• [Problem]
Return the following from the records below: each line, word for word, starting with the line that contains "Viewport: 643px width, 832px" and going on through the line that contains "Select the Chatka", with nothing outside that range.

• [Source data]
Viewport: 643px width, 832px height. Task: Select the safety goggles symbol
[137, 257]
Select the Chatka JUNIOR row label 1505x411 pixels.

* * *

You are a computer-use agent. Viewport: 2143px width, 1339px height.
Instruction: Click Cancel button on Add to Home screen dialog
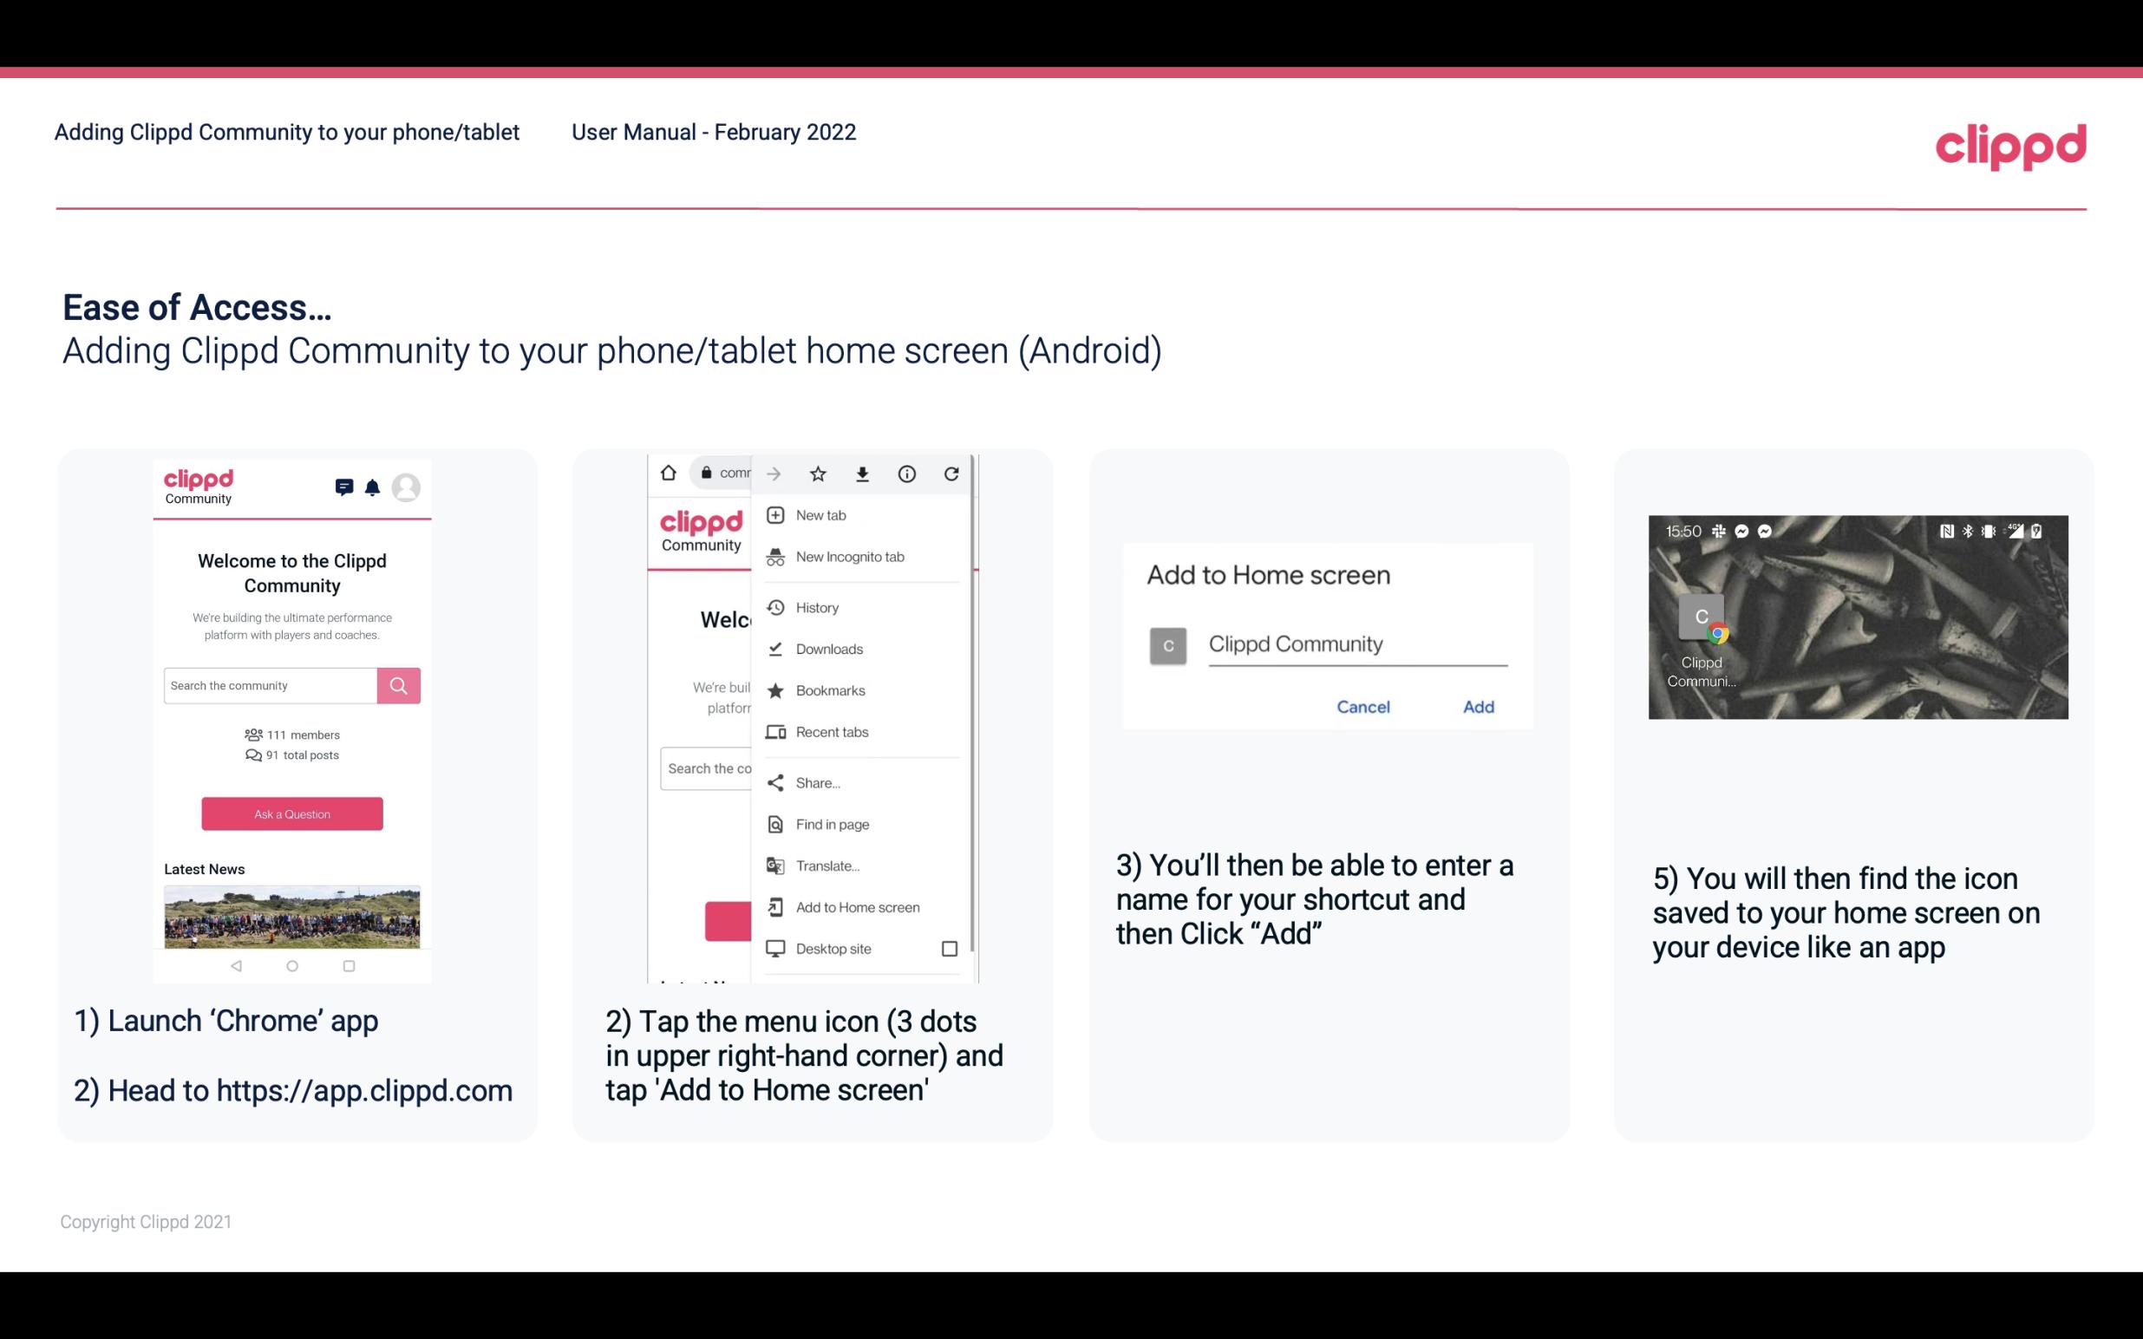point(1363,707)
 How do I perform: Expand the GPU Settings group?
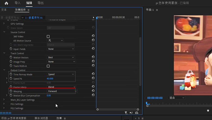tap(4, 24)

• [Exercise solution]
Viewport: 643px width, 832px height. Task: Select the safety goggles symbol
[137, 257]
Select the Chatka JUNIOR row label 1505x411 pixels.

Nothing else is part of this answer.